**TO BE DONE**: Can you update the lines starting with the line that contains "1116x462 pixels." and going on through the line that contains "will pyautogui.click(x=453, y=708).", changing "fold marker" to "gutter arrow" and leaving everything else as it is?

**MATERIAL PROVIDED**:
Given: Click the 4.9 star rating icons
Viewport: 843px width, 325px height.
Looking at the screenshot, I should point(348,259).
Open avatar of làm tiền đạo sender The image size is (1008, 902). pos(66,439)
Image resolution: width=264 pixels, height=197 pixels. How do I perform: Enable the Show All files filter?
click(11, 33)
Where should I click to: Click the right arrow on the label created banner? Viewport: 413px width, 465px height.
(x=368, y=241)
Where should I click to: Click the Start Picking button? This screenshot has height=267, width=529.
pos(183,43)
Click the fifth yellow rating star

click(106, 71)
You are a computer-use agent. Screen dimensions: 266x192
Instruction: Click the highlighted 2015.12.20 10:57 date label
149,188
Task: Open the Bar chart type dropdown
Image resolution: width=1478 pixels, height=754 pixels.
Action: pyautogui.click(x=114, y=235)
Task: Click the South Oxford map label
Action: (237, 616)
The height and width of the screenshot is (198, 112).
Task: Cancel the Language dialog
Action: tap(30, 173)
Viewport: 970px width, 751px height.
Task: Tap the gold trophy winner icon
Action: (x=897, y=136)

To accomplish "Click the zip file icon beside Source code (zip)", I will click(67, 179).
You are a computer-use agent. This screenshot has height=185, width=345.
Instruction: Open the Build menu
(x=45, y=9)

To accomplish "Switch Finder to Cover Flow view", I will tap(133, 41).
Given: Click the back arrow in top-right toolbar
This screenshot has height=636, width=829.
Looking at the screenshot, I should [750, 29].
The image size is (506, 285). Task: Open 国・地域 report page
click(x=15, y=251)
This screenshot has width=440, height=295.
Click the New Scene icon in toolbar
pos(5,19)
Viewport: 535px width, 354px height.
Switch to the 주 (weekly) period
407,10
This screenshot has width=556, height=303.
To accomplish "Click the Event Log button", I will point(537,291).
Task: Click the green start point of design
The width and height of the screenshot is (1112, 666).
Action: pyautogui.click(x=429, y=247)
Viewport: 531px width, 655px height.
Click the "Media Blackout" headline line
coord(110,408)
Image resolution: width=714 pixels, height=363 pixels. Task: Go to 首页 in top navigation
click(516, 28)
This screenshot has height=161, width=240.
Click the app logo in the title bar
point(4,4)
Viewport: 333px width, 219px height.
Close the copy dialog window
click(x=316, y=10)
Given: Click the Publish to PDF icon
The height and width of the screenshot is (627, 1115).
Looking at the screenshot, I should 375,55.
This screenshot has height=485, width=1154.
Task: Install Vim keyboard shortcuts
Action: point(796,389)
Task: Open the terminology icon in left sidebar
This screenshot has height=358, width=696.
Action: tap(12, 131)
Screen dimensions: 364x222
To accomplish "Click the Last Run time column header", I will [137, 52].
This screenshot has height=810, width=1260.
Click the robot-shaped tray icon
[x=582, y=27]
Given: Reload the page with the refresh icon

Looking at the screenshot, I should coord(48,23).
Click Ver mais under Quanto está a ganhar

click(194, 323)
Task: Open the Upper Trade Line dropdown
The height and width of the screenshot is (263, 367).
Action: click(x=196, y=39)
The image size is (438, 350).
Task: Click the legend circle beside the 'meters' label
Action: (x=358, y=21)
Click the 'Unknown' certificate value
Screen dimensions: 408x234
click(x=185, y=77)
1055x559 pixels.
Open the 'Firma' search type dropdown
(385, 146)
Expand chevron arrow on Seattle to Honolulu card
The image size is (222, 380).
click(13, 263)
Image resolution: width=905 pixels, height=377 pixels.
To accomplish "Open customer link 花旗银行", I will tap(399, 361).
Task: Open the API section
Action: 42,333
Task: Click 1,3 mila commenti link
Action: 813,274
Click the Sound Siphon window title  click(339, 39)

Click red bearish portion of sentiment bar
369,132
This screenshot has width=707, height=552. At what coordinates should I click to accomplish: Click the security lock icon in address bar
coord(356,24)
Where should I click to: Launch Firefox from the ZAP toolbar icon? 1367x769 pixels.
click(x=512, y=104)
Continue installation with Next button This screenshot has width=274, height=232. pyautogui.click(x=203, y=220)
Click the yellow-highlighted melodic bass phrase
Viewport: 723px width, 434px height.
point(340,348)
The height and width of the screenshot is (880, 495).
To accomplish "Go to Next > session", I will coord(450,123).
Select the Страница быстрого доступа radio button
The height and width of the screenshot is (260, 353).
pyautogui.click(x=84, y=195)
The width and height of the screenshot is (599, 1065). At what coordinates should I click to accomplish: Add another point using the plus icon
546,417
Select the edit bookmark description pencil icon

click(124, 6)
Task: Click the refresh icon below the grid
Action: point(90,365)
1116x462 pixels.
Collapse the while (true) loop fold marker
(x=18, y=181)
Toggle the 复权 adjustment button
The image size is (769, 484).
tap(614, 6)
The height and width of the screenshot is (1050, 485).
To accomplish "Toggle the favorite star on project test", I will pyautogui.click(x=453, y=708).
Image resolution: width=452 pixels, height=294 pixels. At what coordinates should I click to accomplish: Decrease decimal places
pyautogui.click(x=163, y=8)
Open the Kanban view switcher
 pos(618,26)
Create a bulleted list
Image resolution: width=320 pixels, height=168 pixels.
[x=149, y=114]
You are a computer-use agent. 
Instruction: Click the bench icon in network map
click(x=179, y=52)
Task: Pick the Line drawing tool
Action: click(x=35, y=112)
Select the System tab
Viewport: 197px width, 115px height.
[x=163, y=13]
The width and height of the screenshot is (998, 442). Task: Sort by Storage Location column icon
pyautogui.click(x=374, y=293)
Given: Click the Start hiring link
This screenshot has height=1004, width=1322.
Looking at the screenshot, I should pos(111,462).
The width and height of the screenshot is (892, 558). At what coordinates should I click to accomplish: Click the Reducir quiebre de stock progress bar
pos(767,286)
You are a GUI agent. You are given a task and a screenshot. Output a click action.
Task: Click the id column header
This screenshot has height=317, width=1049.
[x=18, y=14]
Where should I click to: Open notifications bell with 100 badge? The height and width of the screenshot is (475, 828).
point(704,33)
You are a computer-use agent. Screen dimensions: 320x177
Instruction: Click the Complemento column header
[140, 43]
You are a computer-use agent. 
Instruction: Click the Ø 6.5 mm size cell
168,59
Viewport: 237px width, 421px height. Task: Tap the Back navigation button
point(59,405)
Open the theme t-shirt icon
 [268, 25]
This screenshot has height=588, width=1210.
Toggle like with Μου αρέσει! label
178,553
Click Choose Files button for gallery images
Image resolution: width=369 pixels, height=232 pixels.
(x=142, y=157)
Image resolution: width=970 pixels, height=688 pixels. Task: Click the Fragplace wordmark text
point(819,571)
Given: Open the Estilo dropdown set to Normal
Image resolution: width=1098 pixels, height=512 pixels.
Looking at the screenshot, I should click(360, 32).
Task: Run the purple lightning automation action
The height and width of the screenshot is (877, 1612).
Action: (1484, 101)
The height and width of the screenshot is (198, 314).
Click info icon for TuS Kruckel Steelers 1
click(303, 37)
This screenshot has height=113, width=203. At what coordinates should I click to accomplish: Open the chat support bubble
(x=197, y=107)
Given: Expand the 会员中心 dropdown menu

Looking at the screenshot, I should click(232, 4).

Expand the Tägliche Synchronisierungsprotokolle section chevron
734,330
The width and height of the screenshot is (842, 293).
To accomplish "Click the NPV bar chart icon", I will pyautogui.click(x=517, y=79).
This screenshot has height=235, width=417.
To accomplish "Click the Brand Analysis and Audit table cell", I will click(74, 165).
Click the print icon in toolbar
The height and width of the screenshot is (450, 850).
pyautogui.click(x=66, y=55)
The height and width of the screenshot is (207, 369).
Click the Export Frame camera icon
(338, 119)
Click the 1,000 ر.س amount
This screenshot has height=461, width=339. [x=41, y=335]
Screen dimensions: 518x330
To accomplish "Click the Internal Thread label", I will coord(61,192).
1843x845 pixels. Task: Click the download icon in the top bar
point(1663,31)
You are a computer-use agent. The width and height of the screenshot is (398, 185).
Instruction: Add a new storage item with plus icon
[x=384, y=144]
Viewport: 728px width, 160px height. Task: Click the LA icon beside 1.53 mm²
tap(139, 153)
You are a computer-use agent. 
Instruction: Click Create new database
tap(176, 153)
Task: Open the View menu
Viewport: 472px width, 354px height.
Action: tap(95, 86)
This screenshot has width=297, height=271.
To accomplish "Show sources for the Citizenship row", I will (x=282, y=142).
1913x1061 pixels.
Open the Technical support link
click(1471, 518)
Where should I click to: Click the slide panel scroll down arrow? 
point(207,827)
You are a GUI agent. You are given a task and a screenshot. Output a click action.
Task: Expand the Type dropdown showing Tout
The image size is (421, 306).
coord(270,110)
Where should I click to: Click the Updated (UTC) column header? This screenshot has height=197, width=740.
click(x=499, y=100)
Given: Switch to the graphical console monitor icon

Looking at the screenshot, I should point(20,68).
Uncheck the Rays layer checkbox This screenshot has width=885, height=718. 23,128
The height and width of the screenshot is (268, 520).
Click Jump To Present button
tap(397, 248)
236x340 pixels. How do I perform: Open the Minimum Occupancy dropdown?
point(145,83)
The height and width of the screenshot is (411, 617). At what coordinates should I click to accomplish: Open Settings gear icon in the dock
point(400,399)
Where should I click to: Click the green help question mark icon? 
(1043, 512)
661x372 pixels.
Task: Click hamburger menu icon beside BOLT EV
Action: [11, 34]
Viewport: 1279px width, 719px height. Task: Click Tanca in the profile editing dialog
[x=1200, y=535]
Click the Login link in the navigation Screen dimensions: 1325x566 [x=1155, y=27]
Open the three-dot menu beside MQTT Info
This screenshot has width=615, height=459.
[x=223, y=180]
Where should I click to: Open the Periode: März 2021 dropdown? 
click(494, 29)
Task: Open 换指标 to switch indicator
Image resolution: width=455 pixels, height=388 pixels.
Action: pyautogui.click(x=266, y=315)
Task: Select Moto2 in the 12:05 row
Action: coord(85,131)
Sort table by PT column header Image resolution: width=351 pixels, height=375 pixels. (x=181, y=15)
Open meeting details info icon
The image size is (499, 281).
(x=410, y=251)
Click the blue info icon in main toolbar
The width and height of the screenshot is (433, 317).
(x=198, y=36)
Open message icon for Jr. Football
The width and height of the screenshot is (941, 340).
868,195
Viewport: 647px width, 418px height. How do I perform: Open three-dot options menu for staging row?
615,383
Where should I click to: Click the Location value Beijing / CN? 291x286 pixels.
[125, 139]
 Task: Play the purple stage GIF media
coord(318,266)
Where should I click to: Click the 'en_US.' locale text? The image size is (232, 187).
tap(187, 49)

**FINAL RESULT**:
1116x462 pixels.
Collapse the while (true) loop gutter arrow
(x=18, y=181)
Toggle the 复权 adjustment button
The image size is (769, 484).
tap(614, 6)
The height and width of the screenshot is (1050, 485).
To accomplish "Toggle the favorite star on project test", I will pyautogui.click(x=453, y=708).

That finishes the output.